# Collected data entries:
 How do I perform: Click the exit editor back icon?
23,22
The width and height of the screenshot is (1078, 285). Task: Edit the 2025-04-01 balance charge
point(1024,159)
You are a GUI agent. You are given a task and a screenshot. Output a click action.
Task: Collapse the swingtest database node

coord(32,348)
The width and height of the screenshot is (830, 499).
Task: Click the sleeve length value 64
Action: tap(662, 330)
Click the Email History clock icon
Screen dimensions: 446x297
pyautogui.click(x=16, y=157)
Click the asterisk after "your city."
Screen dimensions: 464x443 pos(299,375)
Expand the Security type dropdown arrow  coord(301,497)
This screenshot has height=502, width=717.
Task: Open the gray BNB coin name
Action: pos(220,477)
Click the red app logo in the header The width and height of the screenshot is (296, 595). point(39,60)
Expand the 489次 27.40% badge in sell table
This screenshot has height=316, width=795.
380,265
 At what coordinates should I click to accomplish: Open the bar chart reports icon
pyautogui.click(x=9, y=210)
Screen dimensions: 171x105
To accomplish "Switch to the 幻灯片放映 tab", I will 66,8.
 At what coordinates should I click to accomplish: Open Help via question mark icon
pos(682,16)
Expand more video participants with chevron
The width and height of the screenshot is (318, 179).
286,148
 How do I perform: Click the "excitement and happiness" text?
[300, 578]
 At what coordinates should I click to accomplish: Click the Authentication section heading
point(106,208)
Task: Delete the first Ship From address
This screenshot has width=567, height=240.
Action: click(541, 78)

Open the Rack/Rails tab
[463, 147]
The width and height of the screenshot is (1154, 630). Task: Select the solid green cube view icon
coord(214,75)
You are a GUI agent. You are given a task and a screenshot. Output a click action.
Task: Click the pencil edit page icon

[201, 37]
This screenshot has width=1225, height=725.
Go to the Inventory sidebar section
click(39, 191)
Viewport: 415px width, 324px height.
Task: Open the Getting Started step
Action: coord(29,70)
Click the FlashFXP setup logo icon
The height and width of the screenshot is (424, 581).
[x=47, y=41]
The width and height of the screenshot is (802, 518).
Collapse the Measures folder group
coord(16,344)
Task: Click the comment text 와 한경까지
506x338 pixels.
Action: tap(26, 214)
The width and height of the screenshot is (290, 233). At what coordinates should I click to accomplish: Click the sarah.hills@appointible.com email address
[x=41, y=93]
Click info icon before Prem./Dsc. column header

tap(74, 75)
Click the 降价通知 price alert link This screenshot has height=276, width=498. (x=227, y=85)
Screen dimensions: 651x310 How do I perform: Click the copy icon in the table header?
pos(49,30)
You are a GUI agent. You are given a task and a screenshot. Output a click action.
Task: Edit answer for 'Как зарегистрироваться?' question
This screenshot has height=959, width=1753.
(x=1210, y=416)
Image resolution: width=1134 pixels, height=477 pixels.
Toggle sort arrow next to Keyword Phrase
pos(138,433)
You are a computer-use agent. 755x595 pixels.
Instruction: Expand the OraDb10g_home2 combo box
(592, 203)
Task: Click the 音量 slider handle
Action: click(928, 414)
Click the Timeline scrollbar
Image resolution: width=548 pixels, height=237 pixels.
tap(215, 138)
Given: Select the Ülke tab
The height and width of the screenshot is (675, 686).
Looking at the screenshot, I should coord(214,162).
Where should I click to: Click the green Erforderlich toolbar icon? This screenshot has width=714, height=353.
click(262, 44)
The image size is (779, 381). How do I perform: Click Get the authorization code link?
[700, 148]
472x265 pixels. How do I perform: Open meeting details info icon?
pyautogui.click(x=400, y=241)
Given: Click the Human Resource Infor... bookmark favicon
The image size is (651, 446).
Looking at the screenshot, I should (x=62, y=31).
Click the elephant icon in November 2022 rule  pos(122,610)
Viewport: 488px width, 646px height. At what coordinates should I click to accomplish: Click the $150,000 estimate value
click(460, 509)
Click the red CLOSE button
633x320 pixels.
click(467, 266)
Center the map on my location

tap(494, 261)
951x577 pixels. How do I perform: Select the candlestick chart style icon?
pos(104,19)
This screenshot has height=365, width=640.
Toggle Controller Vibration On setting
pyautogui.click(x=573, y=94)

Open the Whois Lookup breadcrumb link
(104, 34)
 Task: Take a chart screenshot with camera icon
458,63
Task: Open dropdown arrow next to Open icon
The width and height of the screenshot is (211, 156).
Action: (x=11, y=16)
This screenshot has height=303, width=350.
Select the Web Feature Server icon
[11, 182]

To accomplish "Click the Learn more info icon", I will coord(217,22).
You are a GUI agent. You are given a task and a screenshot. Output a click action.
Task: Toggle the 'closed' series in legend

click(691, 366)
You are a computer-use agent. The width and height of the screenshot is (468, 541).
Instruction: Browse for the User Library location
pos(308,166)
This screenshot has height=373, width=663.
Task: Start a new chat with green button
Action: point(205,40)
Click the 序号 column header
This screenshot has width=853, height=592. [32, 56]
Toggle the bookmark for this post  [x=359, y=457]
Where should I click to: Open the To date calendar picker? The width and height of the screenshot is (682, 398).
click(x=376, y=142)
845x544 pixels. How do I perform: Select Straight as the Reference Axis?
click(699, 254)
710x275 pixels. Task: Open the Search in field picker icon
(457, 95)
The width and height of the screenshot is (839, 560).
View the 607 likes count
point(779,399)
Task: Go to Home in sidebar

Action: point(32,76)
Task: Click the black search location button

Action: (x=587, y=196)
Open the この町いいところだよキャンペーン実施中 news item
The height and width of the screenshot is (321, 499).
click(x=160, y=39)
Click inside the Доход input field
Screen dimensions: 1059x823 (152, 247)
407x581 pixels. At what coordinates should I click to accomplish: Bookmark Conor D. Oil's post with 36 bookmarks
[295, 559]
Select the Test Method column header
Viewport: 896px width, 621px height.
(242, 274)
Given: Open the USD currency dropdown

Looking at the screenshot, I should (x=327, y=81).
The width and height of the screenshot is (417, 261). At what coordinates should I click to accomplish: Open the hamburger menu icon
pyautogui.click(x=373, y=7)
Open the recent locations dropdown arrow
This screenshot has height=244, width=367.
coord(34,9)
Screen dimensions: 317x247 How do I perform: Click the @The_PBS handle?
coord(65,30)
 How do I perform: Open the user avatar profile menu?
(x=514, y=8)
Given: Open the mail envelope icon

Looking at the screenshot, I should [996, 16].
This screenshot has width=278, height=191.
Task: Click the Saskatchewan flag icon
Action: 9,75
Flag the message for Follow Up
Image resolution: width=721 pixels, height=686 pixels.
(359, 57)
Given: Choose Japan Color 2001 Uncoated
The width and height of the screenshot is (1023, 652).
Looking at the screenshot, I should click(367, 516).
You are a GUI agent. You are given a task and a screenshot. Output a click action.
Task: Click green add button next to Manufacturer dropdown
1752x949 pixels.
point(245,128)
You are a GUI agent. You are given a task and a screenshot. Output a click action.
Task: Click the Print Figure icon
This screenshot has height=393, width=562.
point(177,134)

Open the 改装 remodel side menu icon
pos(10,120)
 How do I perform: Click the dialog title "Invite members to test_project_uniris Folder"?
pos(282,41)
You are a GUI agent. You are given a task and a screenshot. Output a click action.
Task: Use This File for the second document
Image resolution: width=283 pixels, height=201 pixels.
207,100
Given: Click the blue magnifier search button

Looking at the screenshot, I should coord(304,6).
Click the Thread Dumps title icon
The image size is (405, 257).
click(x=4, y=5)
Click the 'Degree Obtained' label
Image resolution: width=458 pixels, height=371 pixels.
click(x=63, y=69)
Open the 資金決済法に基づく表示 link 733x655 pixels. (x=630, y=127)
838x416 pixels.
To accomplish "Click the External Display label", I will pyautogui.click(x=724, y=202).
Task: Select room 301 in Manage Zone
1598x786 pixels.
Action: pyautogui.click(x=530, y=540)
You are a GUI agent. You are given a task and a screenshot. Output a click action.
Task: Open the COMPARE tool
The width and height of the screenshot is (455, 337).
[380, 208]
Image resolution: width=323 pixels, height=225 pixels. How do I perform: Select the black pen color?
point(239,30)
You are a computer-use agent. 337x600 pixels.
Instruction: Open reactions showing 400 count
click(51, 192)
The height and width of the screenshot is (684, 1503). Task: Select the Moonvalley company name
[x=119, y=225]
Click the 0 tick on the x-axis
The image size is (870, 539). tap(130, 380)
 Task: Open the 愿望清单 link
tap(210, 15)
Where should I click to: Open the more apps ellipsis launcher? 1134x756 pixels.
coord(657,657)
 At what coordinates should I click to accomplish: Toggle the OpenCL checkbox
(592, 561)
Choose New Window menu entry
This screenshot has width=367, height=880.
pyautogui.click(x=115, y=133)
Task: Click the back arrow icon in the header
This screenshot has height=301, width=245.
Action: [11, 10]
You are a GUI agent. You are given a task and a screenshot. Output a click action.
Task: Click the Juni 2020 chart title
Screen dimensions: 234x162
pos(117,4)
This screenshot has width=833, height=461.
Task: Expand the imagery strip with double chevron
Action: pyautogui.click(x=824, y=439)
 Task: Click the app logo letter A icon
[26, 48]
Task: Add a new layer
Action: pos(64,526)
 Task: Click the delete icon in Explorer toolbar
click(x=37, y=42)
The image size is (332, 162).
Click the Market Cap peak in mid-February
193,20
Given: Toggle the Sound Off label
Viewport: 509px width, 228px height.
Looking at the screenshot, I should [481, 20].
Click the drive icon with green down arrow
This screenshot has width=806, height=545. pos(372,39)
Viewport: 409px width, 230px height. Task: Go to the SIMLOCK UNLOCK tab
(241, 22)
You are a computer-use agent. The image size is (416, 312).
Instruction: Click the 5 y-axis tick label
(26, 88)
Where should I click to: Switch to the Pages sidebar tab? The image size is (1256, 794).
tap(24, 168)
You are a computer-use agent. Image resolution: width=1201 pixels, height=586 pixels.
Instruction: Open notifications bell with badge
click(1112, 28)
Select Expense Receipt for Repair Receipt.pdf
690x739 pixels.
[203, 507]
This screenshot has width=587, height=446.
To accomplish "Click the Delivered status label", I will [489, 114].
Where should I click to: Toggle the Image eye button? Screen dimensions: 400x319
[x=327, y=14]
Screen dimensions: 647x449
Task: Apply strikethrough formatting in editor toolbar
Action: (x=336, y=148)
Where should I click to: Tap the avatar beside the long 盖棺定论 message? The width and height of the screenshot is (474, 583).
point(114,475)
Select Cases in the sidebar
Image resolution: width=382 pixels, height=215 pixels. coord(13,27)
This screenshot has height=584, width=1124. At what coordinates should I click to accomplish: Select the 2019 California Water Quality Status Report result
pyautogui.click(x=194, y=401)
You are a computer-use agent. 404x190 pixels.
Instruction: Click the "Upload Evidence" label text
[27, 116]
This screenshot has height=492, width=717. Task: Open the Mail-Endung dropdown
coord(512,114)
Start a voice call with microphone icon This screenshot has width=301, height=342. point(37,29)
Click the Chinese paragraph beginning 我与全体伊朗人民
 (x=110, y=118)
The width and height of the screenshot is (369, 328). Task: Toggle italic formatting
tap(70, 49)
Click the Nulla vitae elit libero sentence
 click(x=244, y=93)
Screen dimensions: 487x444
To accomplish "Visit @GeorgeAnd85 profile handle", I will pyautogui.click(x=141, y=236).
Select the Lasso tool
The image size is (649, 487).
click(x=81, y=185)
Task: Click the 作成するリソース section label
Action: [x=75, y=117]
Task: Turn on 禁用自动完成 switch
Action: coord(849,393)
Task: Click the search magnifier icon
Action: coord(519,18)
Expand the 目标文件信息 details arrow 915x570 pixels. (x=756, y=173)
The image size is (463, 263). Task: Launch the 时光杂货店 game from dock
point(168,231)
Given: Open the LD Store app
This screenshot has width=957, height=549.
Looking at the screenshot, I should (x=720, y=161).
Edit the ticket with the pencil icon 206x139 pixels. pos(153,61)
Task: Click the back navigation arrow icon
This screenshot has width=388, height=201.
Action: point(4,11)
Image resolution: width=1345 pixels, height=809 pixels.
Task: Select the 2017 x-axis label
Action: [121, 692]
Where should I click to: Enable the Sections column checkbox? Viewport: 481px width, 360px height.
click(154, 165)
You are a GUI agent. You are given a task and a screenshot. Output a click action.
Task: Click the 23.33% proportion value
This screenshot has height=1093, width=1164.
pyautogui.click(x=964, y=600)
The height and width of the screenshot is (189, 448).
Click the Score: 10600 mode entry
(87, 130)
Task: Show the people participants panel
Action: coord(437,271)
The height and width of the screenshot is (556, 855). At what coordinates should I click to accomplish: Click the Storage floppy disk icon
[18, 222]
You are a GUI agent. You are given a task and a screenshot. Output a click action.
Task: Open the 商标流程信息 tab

# WORK INSTRUCTIONS:
Could you set down exactly the lines above, from the one containing "Click the Score: 10600 mode entry" through the last, including both and nothing else?

# RESULT:
Click the Score: 10600 mode entry
(87, 130)
Task: Show the people participants panel
Action: coord(437,271)
The height and width of the screenshot is (556, 855). At what coordinates should I click to accomplish: Click the Storage floppy disk icon
[18, 222]
You are a GUI agent. You are given a task and a screenshot. Output a click action.
Task: Open the 商标流程信息 tab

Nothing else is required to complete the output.